Due to the involvement of active transport mechanism it is an energy consuming process and accounts for majority of the oxygen consumed in the kidney.
Describe the wall of the PT.
The luminal surface of the wall of PT is lined with the epithelium, monolayer of polarized epithelial cells.
At the apical end of epithelial cells the intercellular space is sealed by a selectively permeable junctional complex called a tight junction.
What are the tight junctions made from?
made up of complex of proteins providing a barrier function, which means it allows diffusion of selective molecules based on size and charge, while preventing diffusion of most molecules.
It has pore pathways that allows diffusion of specific ions (claudins) and leak pathways that allows diffusion of molecules based on size. But, most ions and solutes have to be absorbed by a transcellular route.
T or F. The major portion of Sodium is absorbed by transcellular pathways
T.
Describe transcellular reabsorption.
On the luminal membrane there are Na+ channels that allow free diffusion of Na+ from the lumen to the cytoplasm.
The channels for Na absorption in the luminal membrane are several – NHE, Na-Glucose, Na-amino acid and Na-PO4 cotransporters
What is the main driving force for NA absorption?
The NKA pump. It is located in the basolateral membrane and transports 3 Na out of the cell and 2 K into the cell at the expense of one molecule of ATP.
What are the results of NKA activity?
The decrease in intracellular Na+ concentration and reduction of membrane potential to almost -70 mV. Both reduction of Na conc. in the cytoplasm and negative membrane potential are poised to drive Na reabsorption from the TF into the cytoplasm.
The potential energy of downhill movement of sodium at the luminal membrane is used in the transport of solutes such as glucose and amino acids.
Sodium reabsorption in the proximal tubule is accompanied by what?
The absorption of equivalent amounts of anions to maintain electro neutrality.
What happens to the TF as sodium is reabsorbed?
As the sodium is reabsorbed by an active transport process, the TF becomes more and more negative.
It can be 5 mV more negative than the interstitial fluid.

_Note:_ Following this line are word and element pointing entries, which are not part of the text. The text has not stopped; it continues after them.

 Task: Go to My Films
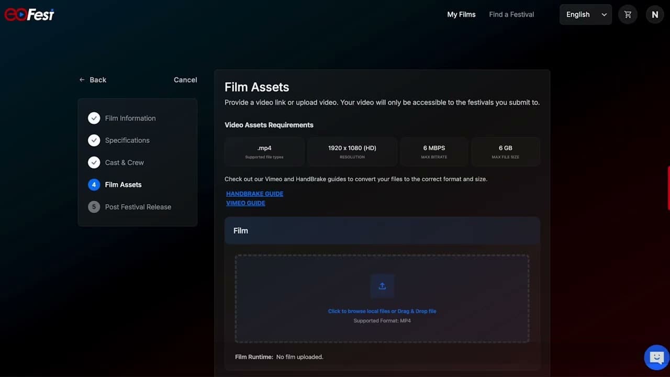point(461,15)
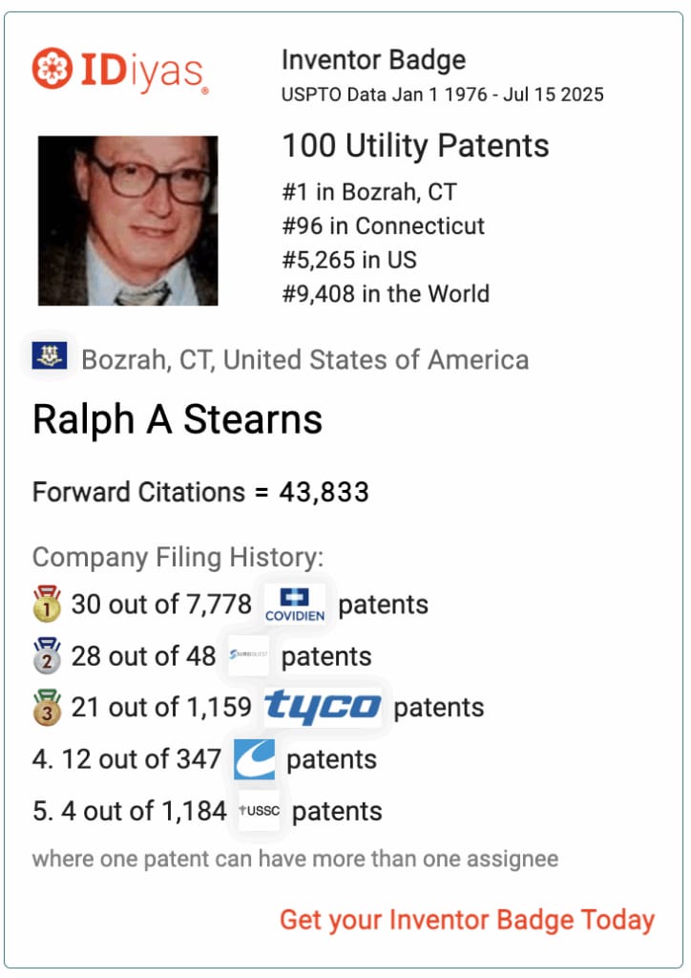This screenshot has width=691, height=978.
Task: Click the Tyco company logo
Action: [323, 707]
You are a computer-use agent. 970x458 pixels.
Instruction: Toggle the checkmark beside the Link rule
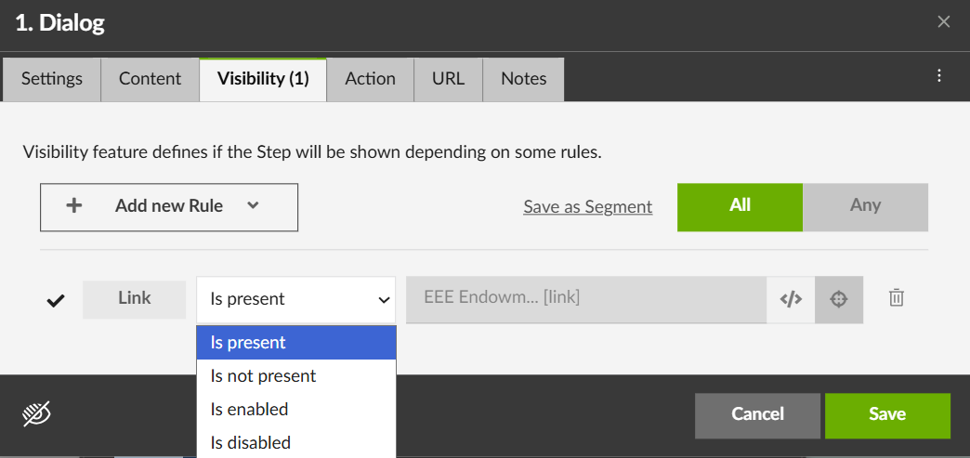(56, 300)

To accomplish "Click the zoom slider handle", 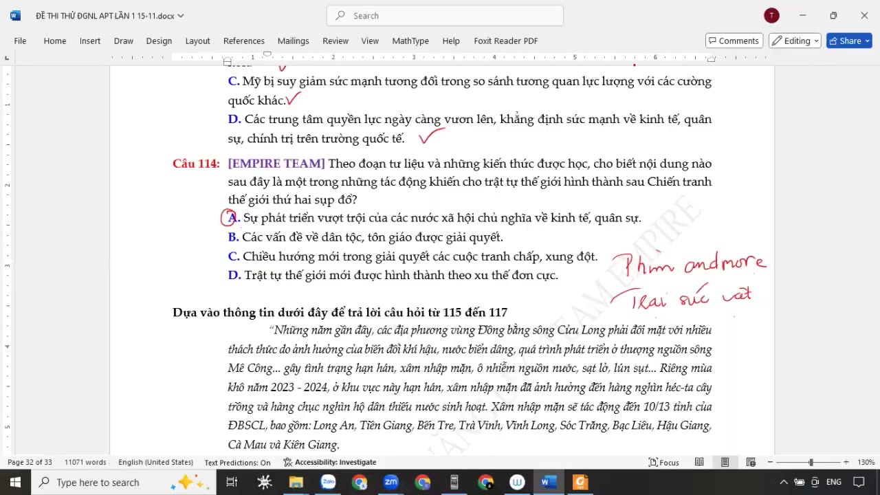I will pyautogui.click(x=811, y=462).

This lumen negative electrical potential drives the transport of chloride and bicarbonate from the TF into the interstitial fluid.

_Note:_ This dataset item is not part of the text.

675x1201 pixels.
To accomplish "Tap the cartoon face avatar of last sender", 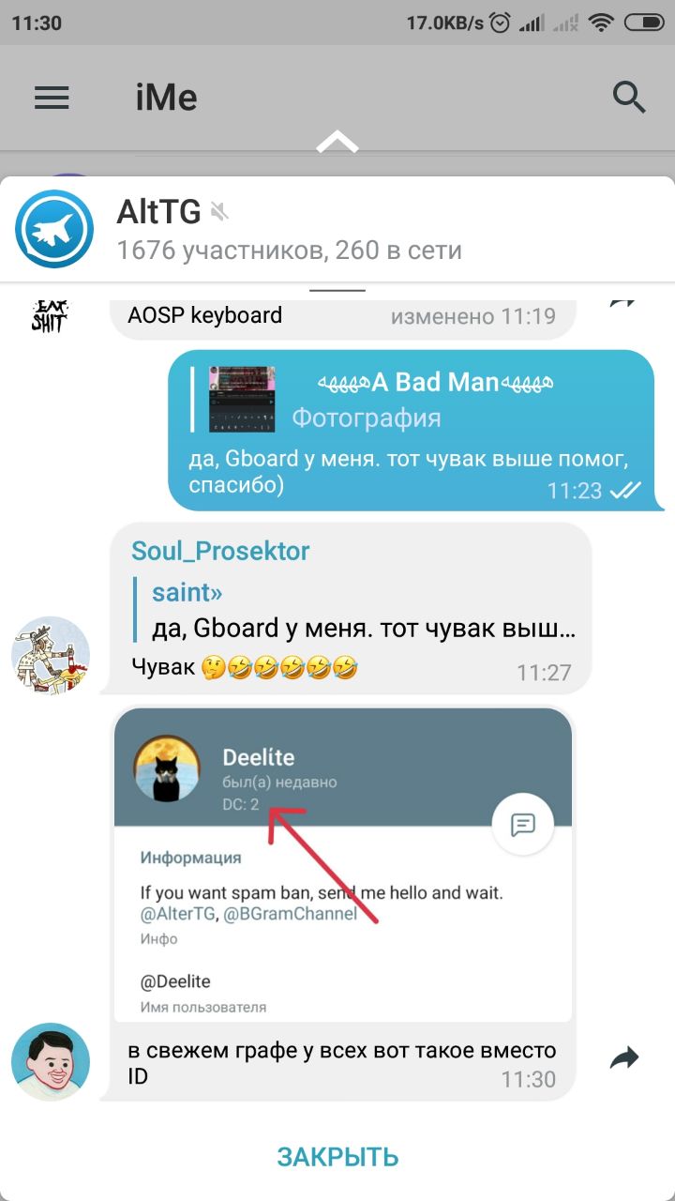I will point(51,1062).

How is Cl transported in the PT?
paracellular routes.
Cldn 4 in the tight junction forms chloride selective pores.
The majority of chloride is absorbed via paracellular route. But, there could be small portion transported by active transport mechanism via anion exchangers.

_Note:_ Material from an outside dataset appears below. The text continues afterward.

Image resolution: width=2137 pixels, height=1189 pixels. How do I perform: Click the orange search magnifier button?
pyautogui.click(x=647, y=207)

How does HCO3- reabsorption occur?
Bicarbonate transport is coupled to NHE, this is an active transport process.
Therefore, more HCO3 is reabsorbed in the proximal part of proximal tubule compared to chloride reabsorption.
T or F. Bicarbonate reabsorption is prefered over Cl in the PT.
T. Unlike Cl transport, which is a passive diffusion, bicarbonate transport is active and driven by proton secretion.